▶ **Task statement**: Report each line of the entries below that has the word "agent" in it.

▶ **Provided entries**:
########
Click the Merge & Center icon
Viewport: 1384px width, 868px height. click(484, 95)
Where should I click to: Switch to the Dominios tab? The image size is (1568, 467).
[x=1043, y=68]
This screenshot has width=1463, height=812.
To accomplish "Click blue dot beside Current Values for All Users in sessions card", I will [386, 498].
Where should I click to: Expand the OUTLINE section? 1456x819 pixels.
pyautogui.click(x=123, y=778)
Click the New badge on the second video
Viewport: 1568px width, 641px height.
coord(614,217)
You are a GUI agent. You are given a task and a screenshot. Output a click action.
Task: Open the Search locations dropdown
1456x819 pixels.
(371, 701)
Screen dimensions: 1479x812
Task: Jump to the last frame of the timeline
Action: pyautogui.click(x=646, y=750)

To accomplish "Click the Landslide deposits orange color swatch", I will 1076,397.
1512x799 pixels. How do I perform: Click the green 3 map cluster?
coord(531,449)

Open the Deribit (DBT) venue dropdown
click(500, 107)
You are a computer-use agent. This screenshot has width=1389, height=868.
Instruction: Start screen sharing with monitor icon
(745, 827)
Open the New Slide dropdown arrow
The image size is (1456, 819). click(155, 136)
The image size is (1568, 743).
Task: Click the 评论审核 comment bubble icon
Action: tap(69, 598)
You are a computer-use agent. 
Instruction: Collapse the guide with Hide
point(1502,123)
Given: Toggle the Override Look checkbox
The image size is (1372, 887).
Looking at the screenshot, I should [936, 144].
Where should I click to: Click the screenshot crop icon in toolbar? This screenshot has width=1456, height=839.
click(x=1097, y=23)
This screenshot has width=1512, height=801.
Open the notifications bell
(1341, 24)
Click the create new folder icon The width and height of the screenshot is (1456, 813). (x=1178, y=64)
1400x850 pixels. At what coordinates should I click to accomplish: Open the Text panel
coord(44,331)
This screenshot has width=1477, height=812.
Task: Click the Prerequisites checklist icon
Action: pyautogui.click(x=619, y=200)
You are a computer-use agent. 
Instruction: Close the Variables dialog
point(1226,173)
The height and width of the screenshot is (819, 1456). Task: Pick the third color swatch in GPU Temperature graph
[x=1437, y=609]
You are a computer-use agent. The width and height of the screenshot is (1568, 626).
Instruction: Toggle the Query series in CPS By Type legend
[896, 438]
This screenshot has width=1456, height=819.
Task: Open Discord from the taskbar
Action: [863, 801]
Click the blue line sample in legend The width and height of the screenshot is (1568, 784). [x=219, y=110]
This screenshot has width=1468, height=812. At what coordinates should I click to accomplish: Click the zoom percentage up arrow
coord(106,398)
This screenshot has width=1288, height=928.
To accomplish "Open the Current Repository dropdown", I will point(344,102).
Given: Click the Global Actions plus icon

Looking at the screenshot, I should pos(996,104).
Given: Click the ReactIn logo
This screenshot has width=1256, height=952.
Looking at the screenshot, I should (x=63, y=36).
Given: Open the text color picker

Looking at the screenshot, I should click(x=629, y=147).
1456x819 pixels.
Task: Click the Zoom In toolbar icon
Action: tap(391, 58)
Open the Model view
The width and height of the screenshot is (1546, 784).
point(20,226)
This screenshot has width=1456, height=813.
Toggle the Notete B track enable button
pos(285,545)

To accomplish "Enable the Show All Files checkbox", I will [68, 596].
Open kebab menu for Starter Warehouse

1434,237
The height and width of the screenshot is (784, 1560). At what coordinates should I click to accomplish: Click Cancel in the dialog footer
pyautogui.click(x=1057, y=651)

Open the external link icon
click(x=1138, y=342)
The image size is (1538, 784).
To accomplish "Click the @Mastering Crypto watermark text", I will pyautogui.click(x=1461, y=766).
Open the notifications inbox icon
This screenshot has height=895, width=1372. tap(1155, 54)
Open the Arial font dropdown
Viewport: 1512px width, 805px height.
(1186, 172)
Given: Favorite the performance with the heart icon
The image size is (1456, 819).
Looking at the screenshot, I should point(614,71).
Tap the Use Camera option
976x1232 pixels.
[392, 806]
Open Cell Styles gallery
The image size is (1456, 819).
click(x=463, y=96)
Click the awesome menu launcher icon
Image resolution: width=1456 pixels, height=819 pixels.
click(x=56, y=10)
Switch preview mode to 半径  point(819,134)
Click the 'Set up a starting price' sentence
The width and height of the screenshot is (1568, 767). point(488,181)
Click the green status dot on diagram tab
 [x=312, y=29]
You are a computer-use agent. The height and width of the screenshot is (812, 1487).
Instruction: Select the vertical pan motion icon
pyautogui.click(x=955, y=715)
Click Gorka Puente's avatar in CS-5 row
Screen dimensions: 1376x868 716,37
########
▶ **Solution to the exercise**:
You are a GUI agent. You are given a task and a screenshot. Output a click action.
You are a computer-use agent. This screenshot has width=1389, height=868.
You are a computer-use agent. 
You are a computer-use agent. 
You are a computer-use agent. The width and height of the screenshot is (1568, 626).
You are a computer-use agent. The height and width of the screenshot is (812, 1487).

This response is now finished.